The statement pounding pavement has never hit me so deeply. Step after step after step I've walked, endlessly it has seemed, a long slow monotony. My feet ach. With each step my tired feet fall like stone, my head jolting from the impact when I'm too tired to hold it steady. In the deepest part of the day I came across a lemon aid stand. The nice young woman at the stand offers me a free drink which I accepted gratefully. Never has lemon aid tasted so good, sweat and tangy, clanking ice, ice I can rub over my forehead and crunch in my dry mouth. It wasn't until later that I wondered how she kept ice and lemon aid out in the middle of no where. If this was no where. I'm still quite confused on the point.

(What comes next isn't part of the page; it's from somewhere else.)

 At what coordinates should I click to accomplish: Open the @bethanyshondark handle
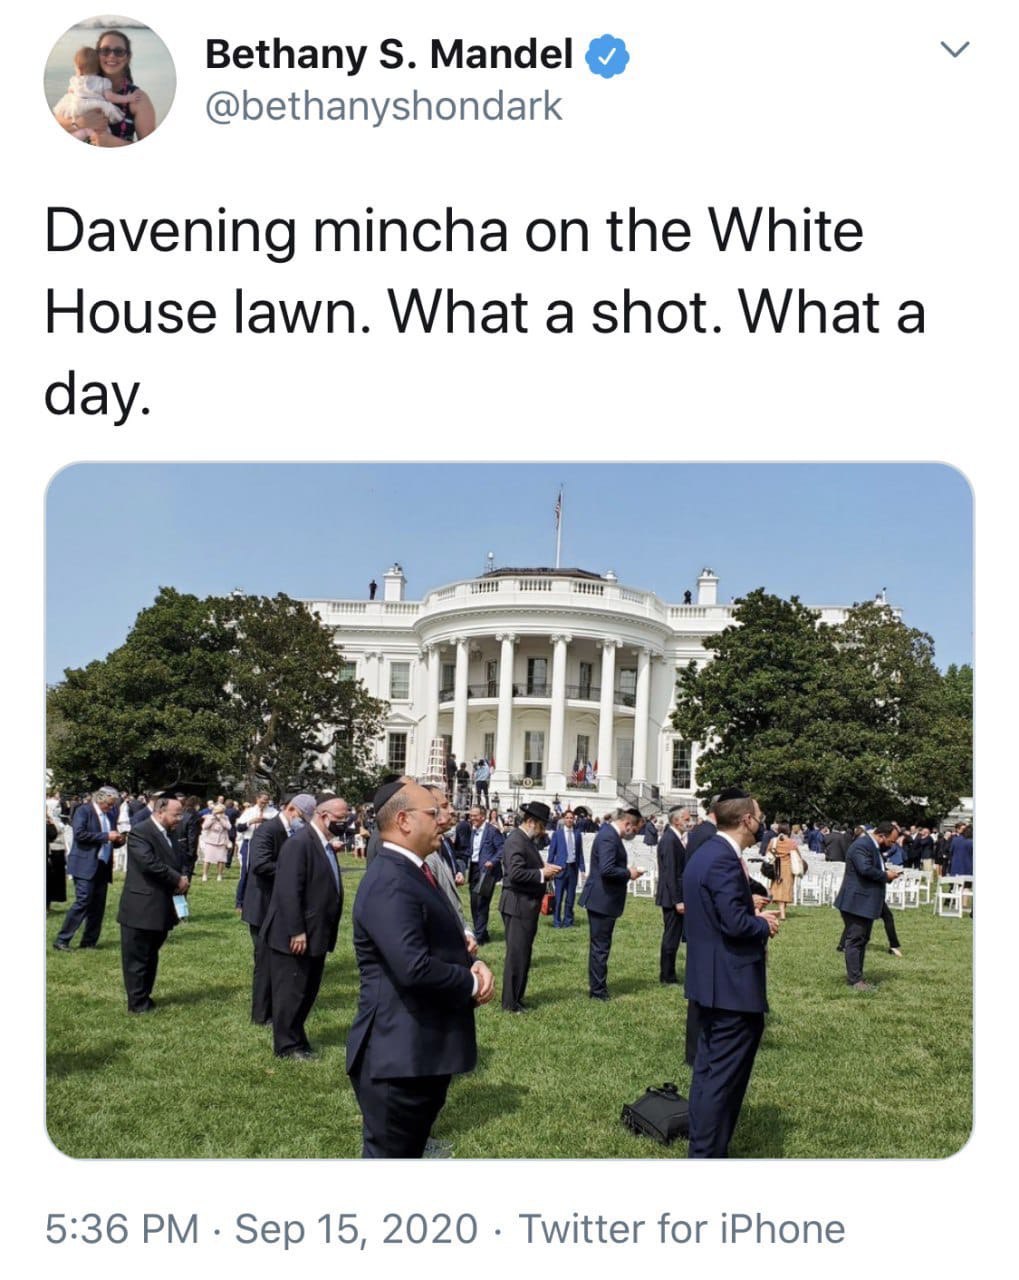(383, 105)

As dusk pulls its dark, hole riddled shroud over my head I see the familiar sulfuric glow of yellow street lights in the distance. I begin to hear the roar of engines for the first time since turning my own off a few days back. Or was it just yesterday? I soon find myself approaching what looks like a pile of houses, all up right and attached to each other at random spots rising up over the road to form a tunnel. It's as if they grew together like a fungal colony, or as if a carpenter went mad with a lust of house additions, stacking and adding at any elevation or angle his insane mind warranted. A concophany of horns, tires, and other traffic sounds flow out of the tunnel. About 10 yards from the opening a large yellow dot is painted on the road, followed by a series of yellow bars, like the lines dividing a road. I think of pac man when I see this. Inside the air is acrid and hard to breath, thick with noise and smells. The walls look like the outside of houses with cellar ceilings above. Light fixtures of every variety, from industrial to horrifically decorative hang from above or are attached to the walls, but all give off the same noxious yellow light. I've still seen no traffic and no people, but the sounds are getting louder.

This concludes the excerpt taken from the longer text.